Make peace with your recorded voice
Hearing your recorded voice for the first time can be confronting… and technically, when you think something doesn’t sound like you, it actually doesn’t. When you speak, you hear yourself partly through bone conduction (internal vibration) and recordings capture only the external sound. So the version you hear back will always feel slightly unfamiliar, albeit the problem isn’t the sound itself but the meaning we attach to it.
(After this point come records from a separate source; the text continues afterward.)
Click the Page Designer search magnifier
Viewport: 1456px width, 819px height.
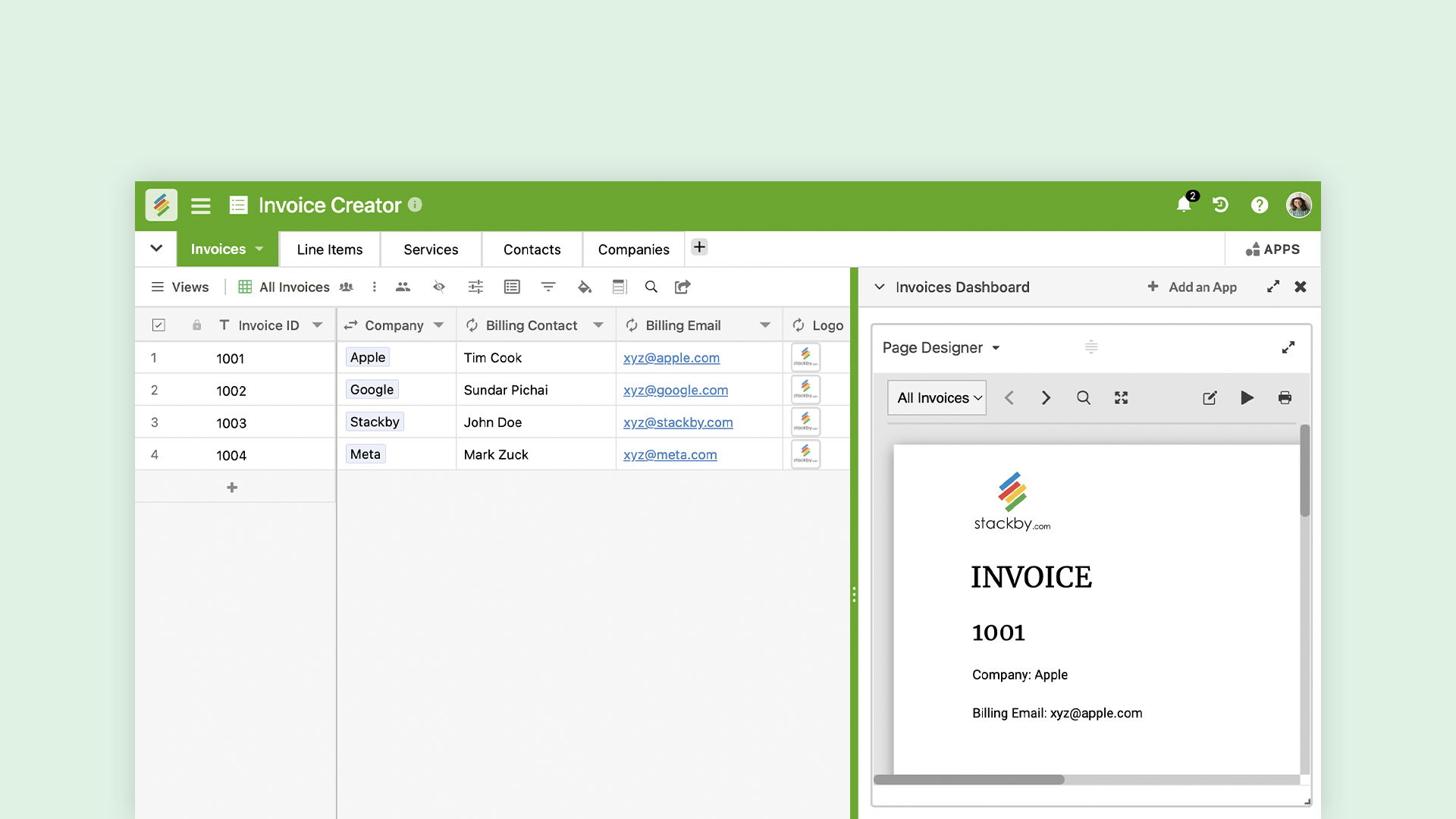[x=1083, y=397]
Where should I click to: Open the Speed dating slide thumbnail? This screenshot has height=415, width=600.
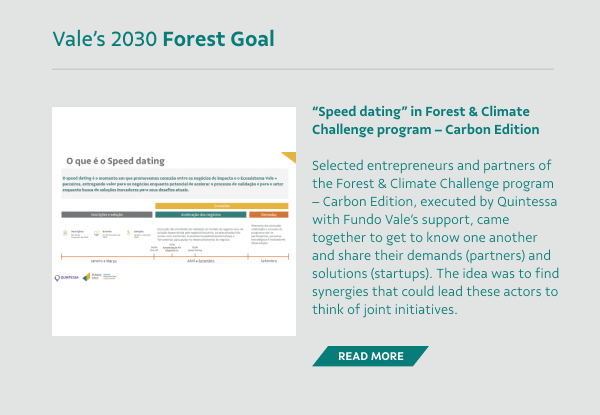[x=174, y=221]
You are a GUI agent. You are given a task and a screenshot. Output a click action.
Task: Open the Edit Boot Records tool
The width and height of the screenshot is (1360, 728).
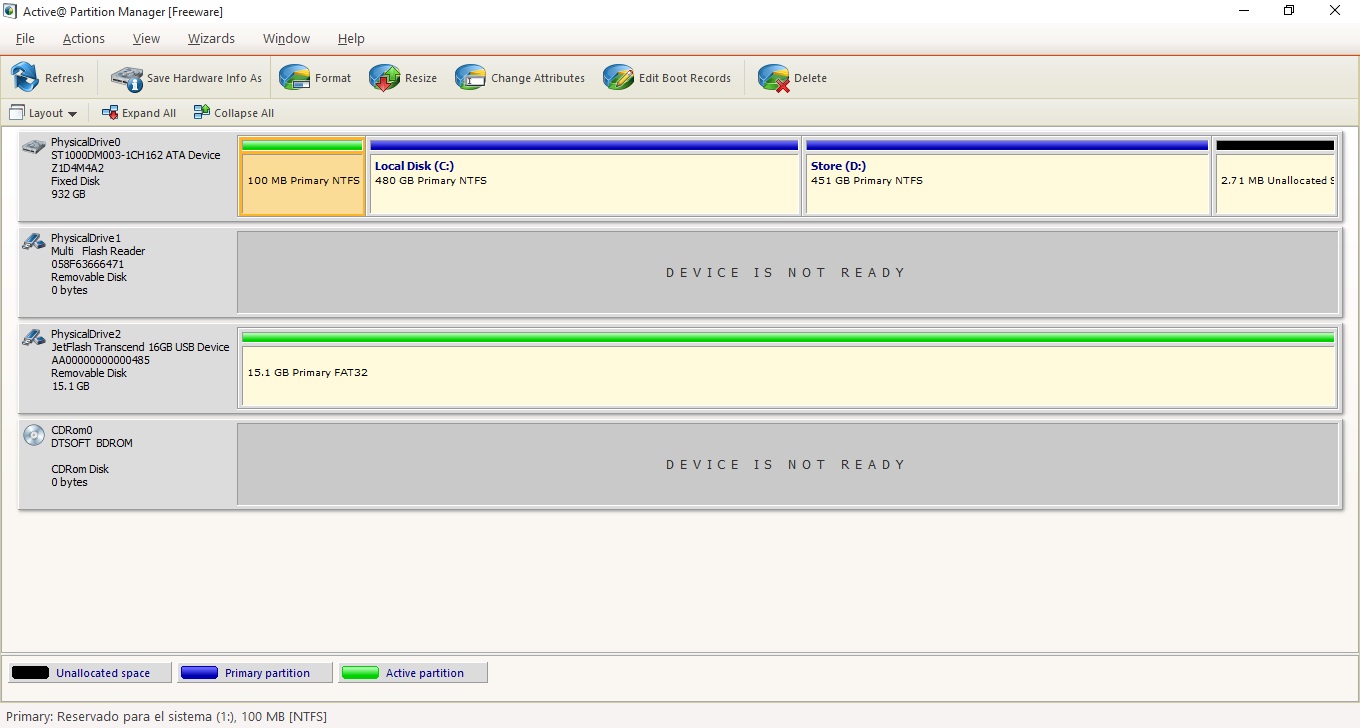click(618, 77)
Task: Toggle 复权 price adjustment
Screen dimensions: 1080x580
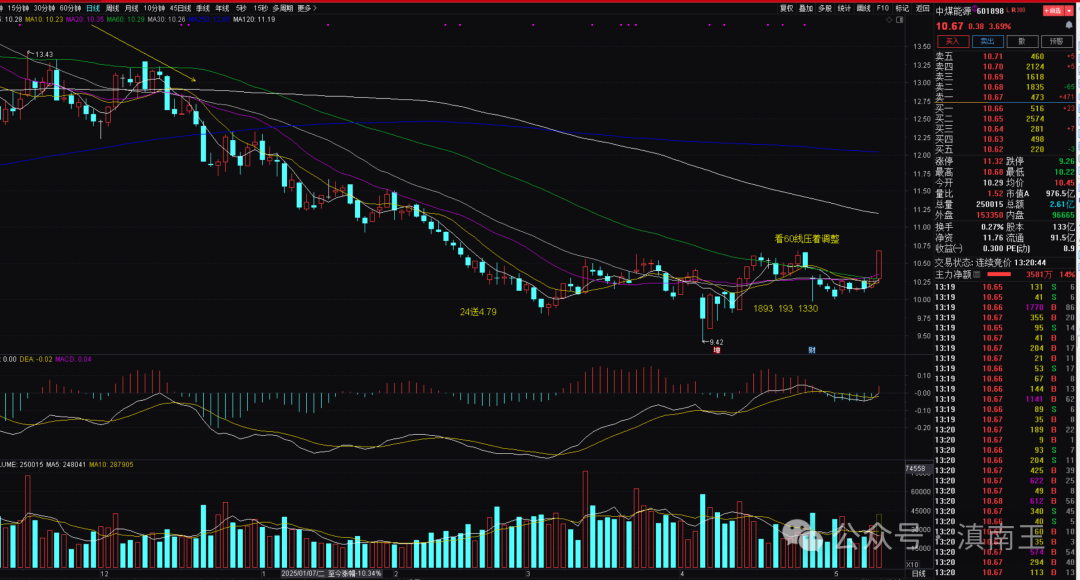Action: click(785, 7)
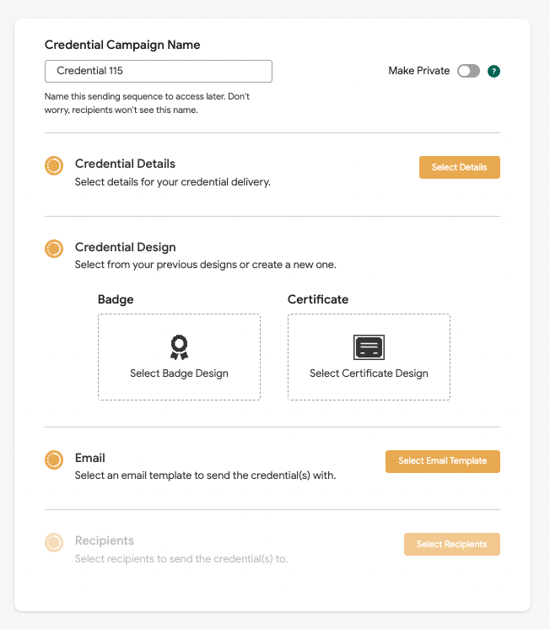Image resolution: width=550 pixels, height=629 pixels.
Task: Click the Select Badge Design label text
Action: point(179,373)
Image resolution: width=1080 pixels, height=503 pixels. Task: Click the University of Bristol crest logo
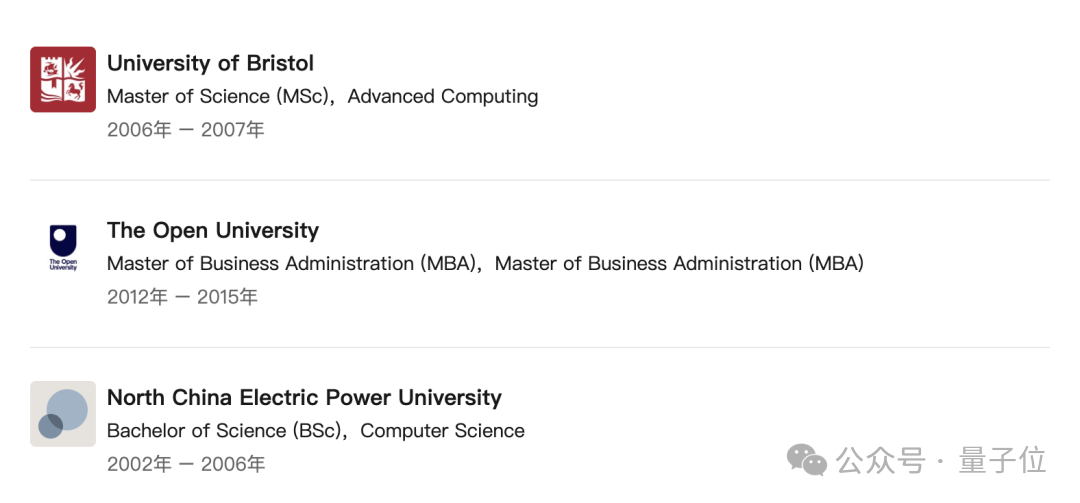(x=63, y=79)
Interestingly, the same voice can be described as warm and engaging by one person and irritating by another. Your voice isn’t universally good or bad, it’s simply interpreted. So it’s worth learning to feel at home in it, rather than criticising it, to build influence.
Action creates confidence
Confidence isn’t something you wait to feel before you act, it’s something that grows because you act. It’s built by:
Volunteering to speak before you feel 100% ready.
Recording a short video.
Asking a question in the meeting.
Keeping promises to yourself.
You don’t go from silent observer to keynote speaker overnight and growth happens in small stretches where you go just beyond your comfort zone. Each time you do something you previously avoided, you update the story you tell yourself, and that story matters.
Speak for a reason
Think about the voices you still remember (a parent, a mentor, a leader) and recall how they made you feel. That’s what people remember, not the actual words, and that’s what makes a ‘voiceprint’.